Ныне для меня прояснивается до полной очевидности: в мифе об Орфее и Эвридике греки воссоздали историю рождения трагедии и театра. Она имеет отчетливо разработанную драматическую фабулу. Странно, что Ницше в своем эссе о рождении трагедии из духа музыки, о примирении дионисийского и аполлонического начал в аттической трагедии не упоминает Орфея, учредителя празднеств в честь Диониса, певца и музыканта, воплощение духа музыки.
Орфей, можно сказать, прототип первых трагиков - Эсхила, Софокла, Еврипида, которые несомненно очень близко к сердцу принимали его судьбу, особенно в юности.
В основе конфликта трагического мифа об Орфее, стало быть, и трагедии «Орфей и Эвридика», по сути, бога Диониса и Орфея, проступают перемены в миросозерцании греков, обративших свой взор от потустороннего и темного, от мира подземных богов первобытных племен на светлый мир олимпийских богов, воспетых Гомером.

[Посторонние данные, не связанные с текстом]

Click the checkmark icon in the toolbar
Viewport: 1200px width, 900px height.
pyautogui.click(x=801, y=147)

В Прологе мы видим Диониса, долговязого и неловкого в движеньях, с тирсом, увитым плющом, в руке в сопровождении Силена и сатиров с тимпанами и флейтами.

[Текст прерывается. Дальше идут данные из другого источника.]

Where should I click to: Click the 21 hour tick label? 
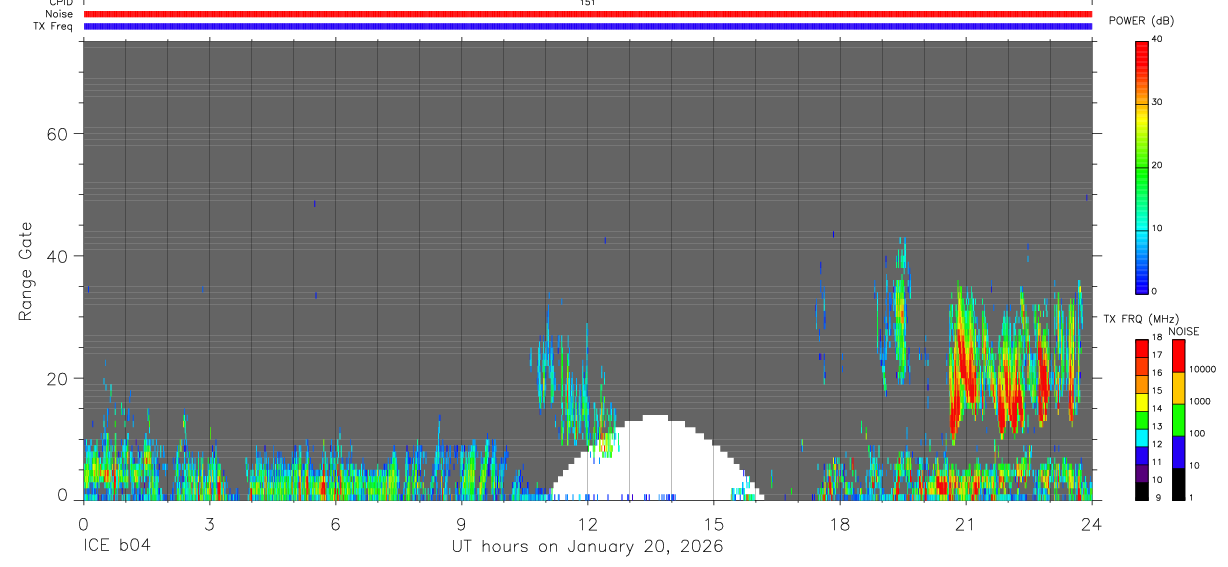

Дионис заговаривает о себе и Орфее, который учредил в его честь празднества, однако славит и других богов, что ему не нравится. Силен смеется, мол, как же Орфею не славить Эрота и Афродиту, если он влюблен в Эвридику. Дионис впадает в гнев: влюблен и не хочет знать других женщин и не является на празднества в его честь?! Пусть Орфей явится с повинной и приведет Эвридику на всеобщее веселье! Обиженный титанами и Герой, доношенный в бедре Зевса, Дионис нередко впадает в безумие, что преодолевал, похоже, через празднества, получившие названия вакханалий, превратившиеся впоследствии, в Средние века, в шабаш ведьм.
Вакханалии, надо сказать, преследовались властью как непотребство и возвеличивание одного бога с утверждением новой веры, по нынешним понятиям, как нечто вроде секты, о чем свидетельствует трагедия Еврипида «Вакханки». В ней правитель города Пенфей преследует Диониса и лишается головы от рук собственной матери, примкнувшей к вакханкам, поскольку последние, предаваясь веселью, могут впасть в безумие, по наущенью бога.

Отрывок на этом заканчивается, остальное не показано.